Deprem Gerçeği ve Bizim Sorumluluğumuz

- Telegram
Marmara Silivri açıklarında yaşanan son depremle birlikte, yine ekranlarda ve sosyal medyada birbirine zıt açıklamalar yapan bilim insanlarını izledik. Kimi “ben tahmin ettim” diyor, kimi diğerlerini küçümsüyor. Bu durum halkta büyük bir kafa karışıklığına neden oluyor. Adeta bir “korku imparatorluğu” kurulmuş durumda. Ve üzülerek söylemeliyim ki bu işin içinde bir rant kokusu da hissediliyor.
Gerçek Ne?
Gerçek şu: Biz bir deprem ülkesiyiz. Ne zaman, nerede ve hangi büyüklükte olacağı belli olmayan ama mutlaka olacak bir tehlike ile yaşıyoruz. Gölcük ve Düzce depremlerini yaşamış, 10 ili etkileyen Kahramanmaraş merkezli büyük felaketi henüz geride bırakmış bir ülkenin insanları olarak artık bahanelere yerimiz yok.
Peki Biz Ne Yapmalıyız?
Hazırlıklı olmalıyız.
Deprem çantalarımız evimizde hazır bulunmalı.

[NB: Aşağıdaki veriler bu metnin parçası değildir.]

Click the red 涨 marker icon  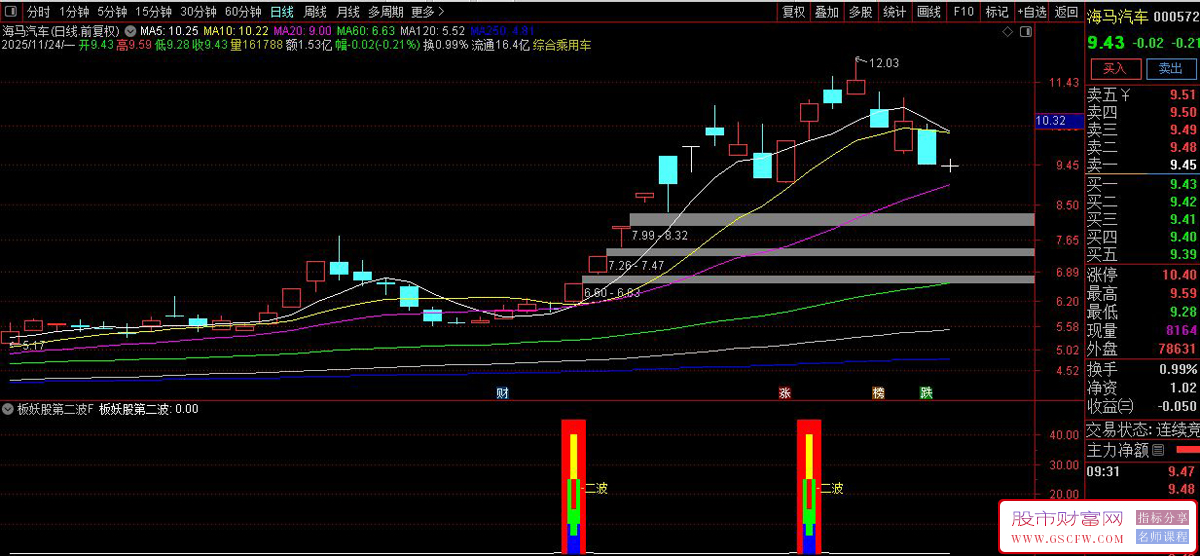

Çocuklarımızı deprem bilinciyle yetiştirmeliyiz.
Binalarımızı, yaşam alanlarımızı gözden geçirmeliyiz.
Unutmayalım: Deprem değil, ihmalkarlık öldürür.
Göynük Bu Gerçeğe Ne Kadar Hazır?
Ve sorulması gereken en önemli soru: Böyle bir büyük depremde Göynük ne yapacak? Hizmetin bile zor ulaştığı ilçemize yardım zamanında gelir mi, bilemeyiz. O yüzden biz, ilçe halkı olarak kendi imkânsızlıklarımızı imkâna çevirmeliyiz.
İlçemizde kurulan Deprem Arama Kurtarma Derneği bu anlamda çok değerli bir adım. Gelin, bu oluşuma sahip çıkalım. Üye olalım, gönüllü olalım, maddi ve manevi destek verelim. Çünkü yarın çok geç olabilir.
Son Söz
Deprem kaderimiz değil ama hazırlıksız yakalanmak bizim tercihimiz olur. Gelin birlikte önlem alalım, birlikte bilinçlenelim. Çünkü yarın, o taşların altında biz ya da sevdiklerimiz kalabilir.
Unutma, hizmet gibi yardım da gecikebilir. Ama biz gecikmeyelim.